_Exercises_.
**A)** According to the Saudi Arabia passage, in what year were Saudi women given the right to drive?
**B)** Decide whether each statement agrees with the Saudi Arabia passage: (i) oil revenue makes up 90% of Saudi government revenue; (ii) the first recorded Covid-19 case in Saudi Arabia came on March 23, 2020; (iii) normalization talks between Saudi Arabia and Israel were halted in October 2023. Answer yes or no for each and quote the deciding words.
**C)** Continue the Saudi Arabia passage from its final sentence.

_Supplied passage_.

···

Mohammed bin Salman has led Saudi Vision 2030, a plan to diversify the country's economy and move Saudi Arabia away from a dependence on oil revenues. Saudi Arabia's economy still greatly relies on oil revenue, contributing to 40% of the country's GDP and 90% of its government revenue, however since 2023, Saudi Arabia has slashed oil production. There has also been a push for increased social development in Saudi Arabia, as women have protested against the guardianship system, putting increased pressure on Mohammed to grant women modern rights, especially in line with the new Saudi Vision 2030 plan which supposedly is trying to increase modernisation. He has also weakened the powers of the Saudi religious police and granted a number of rights to women in the country. For instance, Saudi women were given the right to drive in 2017 and in 2018, they were allowed to open their own business without the permission of a male guardian and to maintain custody of their children following a divorce. In 2019 women could travel freely, and those above 21 experienced greater control. However Vision 2030 has not been without its controversies. An investigation into the Saudi Vision 2030 program between 2017 to 2024 revealed violations and abuse of workers rights with supposedly around 21,000 workers dying while working.

The Covid-19 pandemic in Saudi Arabia started on March 2, 2020, the first recorded case in Saudi Arabia. Measures were quickly put in place with curfews on March 23, rollout of vaccine programs between December 2020 and January 2021, and travel bans. By June 13, 2022, the Interior Ministry lifted many of the previous restrictions.

Israeli-Saudi relations had warmed over the course of the 2010s as a result of common interests in response to issues such as the Arab spring and Iranian influence in the region. In 2023, there was significant developments towards normalization of relations. In May, Saudi Arabia had reportedly requested assurances from the United States to establish normalized relations with Israel. In September, ministers Haim Katz and Shlomo Karhi became the first Israeli ministers to visit Saudi Arabia and give a speech in Saudi Arabia respectively. In October 2023, all negotiations pertaining to normalization were halted due to the outbreak of the Gaza war.

···

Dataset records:
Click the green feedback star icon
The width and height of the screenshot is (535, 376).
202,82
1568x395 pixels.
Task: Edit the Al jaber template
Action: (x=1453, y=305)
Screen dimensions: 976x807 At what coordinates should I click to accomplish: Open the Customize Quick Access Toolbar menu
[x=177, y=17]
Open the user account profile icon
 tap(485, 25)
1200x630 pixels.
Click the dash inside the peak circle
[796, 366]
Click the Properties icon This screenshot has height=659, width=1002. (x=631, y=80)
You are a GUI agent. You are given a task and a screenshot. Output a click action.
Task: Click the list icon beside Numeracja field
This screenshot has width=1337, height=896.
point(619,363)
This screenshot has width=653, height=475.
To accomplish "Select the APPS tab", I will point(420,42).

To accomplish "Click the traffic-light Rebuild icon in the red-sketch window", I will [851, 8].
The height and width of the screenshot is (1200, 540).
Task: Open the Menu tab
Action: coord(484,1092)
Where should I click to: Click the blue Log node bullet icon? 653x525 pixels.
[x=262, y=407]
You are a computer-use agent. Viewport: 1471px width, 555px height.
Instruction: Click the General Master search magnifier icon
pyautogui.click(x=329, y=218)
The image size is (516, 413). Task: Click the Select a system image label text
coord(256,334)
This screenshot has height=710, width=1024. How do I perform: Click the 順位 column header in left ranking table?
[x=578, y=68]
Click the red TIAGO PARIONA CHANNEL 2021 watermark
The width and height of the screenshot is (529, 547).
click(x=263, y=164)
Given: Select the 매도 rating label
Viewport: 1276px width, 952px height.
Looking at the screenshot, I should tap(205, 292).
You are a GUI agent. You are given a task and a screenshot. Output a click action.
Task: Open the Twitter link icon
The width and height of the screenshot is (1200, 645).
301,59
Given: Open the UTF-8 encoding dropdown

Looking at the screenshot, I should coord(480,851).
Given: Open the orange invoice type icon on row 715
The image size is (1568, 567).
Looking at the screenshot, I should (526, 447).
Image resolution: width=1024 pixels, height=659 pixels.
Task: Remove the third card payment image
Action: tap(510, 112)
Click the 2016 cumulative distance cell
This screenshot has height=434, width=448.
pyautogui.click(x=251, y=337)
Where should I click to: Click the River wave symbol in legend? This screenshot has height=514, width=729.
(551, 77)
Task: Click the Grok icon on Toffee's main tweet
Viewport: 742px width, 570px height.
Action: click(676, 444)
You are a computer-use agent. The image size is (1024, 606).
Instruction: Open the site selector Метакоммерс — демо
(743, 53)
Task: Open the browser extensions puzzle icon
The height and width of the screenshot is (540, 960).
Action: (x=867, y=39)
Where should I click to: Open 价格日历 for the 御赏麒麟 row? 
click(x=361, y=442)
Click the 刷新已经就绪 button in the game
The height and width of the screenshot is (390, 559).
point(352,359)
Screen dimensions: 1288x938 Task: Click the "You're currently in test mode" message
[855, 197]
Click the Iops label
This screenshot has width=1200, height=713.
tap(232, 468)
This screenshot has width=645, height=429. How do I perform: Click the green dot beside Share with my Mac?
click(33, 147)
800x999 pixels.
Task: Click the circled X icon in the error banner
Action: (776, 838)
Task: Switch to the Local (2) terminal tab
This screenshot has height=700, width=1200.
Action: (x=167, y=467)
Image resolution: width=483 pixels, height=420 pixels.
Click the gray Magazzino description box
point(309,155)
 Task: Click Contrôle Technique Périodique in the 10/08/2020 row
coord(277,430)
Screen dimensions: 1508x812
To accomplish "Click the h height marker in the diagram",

···

_Responses by item number_.
**A)** 2017

**B)**
(i) Yes: "contributing to 40% of the country's GDP and 90% of its government revenue"
(ii) No: "The Covid-19 pandemic in Saudi Arabia started on March 2, 2020, the first recorded case in Saudi Arabia"
(iii) Yes: "In October 2023, all negotiations pertaining to normalization were halted due to the outbreak of the Gaza war"

**C)**
Saudi Arabia was struck by Iran on February 28 in Riyadh and its eastern regions with the Crown Prince and Prime Minister condemning the attacks on Saudi Arabia and its neighboring countries. On March 1, Saudi Arabia authorised military response regarding any continued attacks from Iran. The US government released a statement regarding the attacks within the region, stating that they would “reaffirm our right to self-defense in the face of these attacks.” A Saudi intelligence source reported that the Crown Prince was in support of increasing US attacks on Iran on March 27. Saudi Arabia and the UAE had allegedly carried out secret attacks on Iran, with Saudi Arabia carrying out these attacks in late March according to reporting from Reuters. On May 14, the Financial Times reported that Saudi Arabia is aiming for a non-aggression pact between Iran and the Gulf States, which some say bares resemblance to the 1975 Helsinki Accords, in order to stabilise the region. as air traffic and the Strait of Hormuz has been deeply effected.